Blade paused, took a deep breath, stared into the distance, and chuckled.
“You know,” He continued. “I had almost forgotten her this one point in my life. Her memories faded, and I ran back to her room and smelt her clothes to renew the image in my head. My sisters were constant reminders and my face... Was. I had her everything. So avoided the mirror at all cost. But I couldn't, because I loved my physical appearance so much. Well, that was my only source of confidence. My physique. My brain, was and is still average. My wit, stale, my love, dead. Blood amuses me.” He watched doctor,
“You know doc, I always wondered how blood looks on white skin.”
The doctor paused abruptly. He saw Blade already standing, towering over the man. He begins to shake.
“Sit down, and continue your story. I'm not through with you yet.” He tauntingly said.
“Well,” Blade lunged for the doctor and clasped a palm over his mouth, and pressed the other on the doctor's neck. “I'm done with you.”

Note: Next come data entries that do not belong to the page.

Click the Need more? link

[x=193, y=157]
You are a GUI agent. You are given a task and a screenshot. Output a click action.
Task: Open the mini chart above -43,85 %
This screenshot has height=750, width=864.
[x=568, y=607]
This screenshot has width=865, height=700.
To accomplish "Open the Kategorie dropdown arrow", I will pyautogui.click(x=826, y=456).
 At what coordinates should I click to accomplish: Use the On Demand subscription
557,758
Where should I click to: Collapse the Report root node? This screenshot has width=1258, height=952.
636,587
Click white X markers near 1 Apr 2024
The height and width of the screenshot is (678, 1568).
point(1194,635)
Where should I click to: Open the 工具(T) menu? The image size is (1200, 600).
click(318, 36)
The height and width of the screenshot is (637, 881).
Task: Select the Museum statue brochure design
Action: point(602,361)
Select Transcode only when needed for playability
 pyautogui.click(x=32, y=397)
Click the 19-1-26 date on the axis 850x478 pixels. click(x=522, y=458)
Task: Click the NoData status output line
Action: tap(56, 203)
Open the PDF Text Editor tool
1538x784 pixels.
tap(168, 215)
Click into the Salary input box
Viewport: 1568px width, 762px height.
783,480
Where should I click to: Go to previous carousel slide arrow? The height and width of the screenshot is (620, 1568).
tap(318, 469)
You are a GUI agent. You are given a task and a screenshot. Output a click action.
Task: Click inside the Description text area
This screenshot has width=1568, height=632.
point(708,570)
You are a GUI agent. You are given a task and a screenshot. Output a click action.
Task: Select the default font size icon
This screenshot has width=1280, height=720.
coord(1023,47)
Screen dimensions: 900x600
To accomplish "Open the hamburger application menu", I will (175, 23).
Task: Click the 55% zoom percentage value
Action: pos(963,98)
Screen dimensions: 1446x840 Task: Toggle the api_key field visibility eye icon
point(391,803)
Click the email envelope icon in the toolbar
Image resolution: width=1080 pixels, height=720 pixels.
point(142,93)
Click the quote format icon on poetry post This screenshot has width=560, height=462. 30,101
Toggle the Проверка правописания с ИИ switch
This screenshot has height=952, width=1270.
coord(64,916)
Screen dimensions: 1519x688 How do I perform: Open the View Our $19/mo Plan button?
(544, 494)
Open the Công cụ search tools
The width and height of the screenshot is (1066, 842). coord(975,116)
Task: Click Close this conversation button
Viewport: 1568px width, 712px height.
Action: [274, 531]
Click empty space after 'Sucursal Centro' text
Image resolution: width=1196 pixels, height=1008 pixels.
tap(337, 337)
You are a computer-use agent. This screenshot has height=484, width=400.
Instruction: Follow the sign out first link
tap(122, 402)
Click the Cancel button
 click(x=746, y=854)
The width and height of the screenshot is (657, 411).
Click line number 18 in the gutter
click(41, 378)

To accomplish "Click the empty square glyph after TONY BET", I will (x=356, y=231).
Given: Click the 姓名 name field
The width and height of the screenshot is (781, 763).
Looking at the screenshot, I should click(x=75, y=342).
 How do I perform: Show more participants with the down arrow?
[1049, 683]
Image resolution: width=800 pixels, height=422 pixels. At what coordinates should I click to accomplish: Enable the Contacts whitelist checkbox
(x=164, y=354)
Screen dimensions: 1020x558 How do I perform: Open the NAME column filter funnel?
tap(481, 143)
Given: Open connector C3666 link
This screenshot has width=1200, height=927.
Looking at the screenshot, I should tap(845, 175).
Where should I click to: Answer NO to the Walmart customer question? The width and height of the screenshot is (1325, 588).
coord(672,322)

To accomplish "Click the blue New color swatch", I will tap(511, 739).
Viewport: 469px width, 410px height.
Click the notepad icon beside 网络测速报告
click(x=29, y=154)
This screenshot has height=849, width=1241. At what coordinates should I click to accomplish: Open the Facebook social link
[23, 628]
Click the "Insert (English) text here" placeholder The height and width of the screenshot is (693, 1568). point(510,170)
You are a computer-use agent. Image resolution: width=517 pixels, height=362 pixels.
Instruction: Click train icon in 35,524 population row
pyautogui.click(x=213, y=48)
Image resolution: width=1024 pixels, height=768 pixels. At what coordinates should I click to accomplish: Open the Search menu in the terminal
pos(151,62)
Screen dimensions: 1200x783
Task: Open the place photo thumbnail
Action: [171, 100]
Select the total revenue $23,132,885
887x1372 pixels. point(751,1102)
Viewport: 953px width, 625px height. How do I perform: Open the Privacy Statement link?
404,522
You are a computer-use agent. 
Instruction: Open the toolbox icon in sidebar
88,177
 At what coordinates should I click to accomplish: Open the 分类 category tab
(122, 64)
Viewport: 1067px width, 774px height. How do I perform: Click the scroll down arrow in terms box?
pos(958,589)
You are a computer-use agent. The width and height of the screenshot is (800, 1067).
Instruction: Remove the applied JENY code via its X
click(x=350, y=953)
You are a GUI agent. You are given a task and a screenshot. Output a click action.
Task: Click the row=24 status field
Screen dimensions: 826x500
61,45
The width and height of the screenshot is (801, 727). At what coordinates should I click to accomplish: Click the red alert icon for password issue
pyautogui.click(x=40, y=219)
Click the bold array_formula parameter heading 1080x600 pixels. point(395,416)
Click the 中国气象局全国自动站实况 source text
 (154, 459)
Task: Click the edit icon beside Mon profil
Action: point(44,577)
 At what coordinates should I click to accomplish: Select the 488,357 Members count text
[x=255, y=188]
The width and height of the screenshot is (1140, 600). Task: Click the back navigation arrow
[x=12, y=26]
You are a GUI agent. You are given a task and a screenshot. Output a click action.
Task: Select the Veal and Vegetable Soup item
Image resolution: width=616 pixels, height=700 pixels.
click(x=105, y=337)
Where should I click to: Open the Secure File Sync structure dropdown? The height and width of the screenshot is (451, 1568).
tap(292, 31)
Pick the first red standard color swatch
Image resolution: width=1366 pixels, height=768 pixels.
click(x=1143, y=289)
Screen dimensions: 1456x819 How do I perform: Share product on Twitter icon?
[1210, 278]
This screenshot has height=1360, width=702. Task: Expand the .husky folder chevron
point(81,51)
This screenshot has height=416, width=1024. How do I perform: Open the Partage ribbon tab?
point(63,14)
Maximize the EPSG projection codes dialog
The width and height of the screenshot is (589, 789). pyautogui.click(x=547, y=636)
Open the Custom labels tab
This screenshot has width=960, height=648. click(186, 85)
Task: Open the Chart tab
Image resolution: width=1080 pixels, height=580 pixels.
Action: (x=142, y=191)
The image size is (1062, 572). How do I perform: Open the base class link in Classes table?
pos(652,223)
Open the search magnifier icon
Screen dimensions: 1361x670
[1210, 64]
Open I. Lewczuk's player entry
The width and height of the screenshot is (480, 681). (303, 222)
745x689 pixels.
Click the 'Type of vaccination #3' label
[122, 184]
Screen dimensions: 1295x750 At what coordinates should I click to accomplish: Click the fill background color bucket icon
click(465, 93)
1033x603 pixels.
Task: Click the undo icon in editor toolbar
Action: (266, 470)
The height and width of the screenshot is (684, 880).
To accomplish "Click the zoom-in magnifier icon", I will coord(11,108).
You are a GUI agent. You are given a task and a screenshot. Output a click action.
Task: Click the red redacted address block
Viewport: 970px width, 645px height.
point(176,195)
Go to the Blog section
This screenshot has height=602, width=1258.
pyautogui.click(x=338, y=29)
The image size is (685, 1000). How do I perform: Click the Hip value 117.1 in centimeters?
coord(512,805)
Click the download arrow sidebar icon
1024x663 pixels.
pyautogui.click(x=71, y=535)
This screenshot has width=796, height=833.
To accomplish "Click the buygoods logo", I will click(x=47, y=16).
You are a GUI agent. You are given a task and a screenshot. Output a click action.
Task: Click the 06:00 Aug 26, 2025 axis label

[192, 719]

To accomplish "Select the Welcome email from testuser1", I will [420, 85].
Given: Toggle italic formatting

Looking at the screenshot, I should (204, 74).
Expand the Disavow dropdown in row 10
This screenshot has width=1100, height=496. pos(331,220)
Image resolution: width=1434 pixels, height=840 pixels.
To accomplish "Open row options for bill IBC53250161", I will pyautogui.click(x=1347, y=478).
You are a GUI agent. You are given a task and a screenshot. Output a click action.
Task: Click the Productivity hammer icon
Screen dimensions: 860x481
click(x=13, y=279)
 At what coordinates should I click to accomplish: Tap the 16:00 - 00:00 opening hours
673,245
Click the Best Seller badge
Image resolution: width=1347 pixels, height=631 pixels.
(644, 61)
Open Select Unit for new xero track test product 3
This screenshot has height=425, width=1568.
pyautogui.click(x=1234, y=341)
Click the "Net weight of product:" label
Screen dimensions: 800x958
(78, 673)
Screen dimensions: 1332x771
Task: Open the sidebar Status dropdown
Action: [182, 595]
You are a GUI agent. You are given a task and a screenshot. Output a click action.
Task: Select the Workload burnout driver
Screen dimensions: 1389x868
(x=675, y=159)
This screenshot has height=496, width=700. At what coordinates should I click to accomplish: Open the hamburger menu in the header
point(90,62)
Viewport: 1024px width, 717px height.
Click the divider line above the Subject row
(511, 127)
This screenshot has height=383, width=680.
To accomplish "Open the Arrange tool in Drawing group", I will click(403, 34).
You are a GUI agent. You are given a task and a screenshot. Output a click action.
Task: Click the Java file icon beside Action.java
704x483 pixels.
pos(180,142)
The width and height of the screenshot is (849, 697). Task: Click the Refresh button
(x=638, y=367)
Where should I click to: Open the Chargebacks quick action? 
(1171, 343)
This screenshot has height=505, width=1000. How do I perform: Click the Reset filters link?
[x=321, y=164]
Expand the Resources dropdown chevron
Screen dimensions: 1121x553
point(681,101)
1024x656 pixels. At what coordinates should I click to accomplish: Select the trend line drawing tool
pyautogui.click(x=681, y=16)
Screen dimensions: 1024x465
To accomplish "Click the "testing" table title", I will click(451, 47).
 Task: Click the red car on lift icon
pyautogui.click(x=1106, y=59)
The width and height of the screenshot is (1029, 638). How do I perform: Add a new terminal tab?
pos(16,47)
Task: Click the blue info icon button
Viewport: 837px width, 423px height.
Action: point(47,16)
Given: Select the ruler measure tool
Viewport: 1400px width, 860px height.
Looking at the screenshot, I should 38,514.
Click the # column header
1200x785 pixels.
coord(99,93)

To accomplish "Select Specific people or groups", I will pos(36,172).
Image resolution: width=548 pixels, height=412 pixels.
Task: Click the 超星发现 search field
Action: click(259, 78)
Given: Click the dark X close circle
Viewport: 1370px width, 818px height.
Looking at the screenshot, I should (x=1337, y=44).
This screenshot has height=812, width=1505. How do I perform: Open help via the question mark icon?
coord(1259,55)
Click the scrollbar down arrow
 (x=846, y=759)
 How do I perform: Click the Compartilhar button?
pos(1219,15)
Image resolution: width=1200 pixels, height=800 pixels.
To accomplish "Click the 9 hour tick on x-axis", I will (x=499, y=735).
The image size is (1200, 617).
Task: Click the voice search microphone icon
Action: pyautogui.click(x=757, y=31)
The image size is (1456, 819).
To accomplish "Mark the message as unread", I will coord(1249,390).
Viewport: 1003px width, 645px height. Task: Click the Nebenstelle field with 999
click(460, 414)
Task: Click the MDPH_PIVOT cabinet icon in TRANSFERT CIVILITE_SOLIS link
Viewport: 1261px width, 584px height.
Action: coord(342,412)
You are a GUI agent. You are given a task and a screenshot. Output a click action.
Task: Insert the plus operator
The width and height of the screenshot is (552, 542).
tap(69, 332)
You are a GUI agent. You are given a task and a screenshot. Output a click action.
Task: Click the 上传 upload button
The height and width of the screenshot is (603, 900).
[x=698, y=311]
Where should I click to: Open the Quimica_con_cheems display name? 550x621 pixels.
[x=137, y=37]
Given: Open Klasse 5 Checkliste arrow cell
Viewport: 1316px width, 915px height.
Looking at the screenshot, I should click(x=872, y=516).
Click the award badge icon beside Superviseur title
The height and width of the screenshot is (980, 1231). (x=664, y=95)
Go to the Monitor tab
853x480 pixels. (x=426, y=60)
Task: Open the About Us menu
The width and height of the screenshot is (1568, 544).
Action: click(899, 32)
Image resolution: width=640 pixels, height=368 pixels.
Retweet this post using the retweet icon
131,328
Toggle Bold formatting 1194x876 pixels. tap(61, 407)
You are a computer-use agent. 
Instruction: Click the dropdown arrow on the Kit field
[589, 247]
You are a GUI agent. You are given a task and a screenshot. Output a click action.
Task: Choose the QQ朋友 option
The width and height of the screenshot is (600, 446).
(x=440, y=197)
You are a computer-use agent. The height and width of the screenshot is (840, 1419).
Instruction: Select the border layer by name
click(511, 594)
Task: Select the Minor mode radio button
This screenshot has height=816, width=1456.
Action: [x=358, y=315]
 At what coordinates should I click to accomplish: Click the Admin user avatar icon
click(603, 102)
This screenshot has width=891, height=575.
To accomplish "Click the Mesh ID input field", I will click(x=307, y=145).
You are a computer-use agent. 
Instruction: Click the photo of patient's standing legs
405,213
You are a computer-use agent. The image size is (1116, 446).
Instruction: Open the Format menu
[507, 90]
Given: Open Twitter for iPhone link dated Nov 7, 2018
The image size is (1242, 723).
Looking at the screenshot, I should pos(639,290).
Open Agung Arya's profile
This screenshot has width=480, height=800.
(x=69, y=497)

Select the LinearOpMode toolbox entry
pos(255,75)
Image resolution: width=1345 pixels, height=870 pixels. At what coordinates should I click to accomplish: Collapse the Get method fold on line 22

Fear sparked the man's eyes. Never in all his years of practice, had he seen someone so frightful and satanic as the man pressing his throat with his hard grip. He tried to wriggle of it, but Blade's grip was firm and unflinching. He chuckled maniacly now. “I always wondered how the cannibals you portray on your white films feel when they see blood. The vampires, the ghouls, oh, and the wendigos. Did I ever tell you I'm called wendigo? I am the greatest threat the world have ever seen!”
Through the muffled screams, Dr. Mark pleaded for his throat to be let loose. The air in his lungs was reducing and he watched his eyes become heavy. For a moment the doctor prayed. To something, anything.
Well, it never answered.
Blade snapped his neck in two. It cracked. And Dr. Mark watched the man's hands move swiftly. The next thing he saw was black.
Blade took his therapist's ballpoint pen and stabbed the man continuously on the neck till crimson coloured blood filled the floor. Blade's brown-colored hand was stained and he watched his hands quiver. His shoulders shook violently.
The spark in his eyes disappeared immediately as it came. But it was too late.
“Doctor?” He called out. The doctors eyes was opened. But they were soulless. He saw the blood on his hands and the blood gushing out from the therapist's neck.
He sobbed violently, as realization hit him.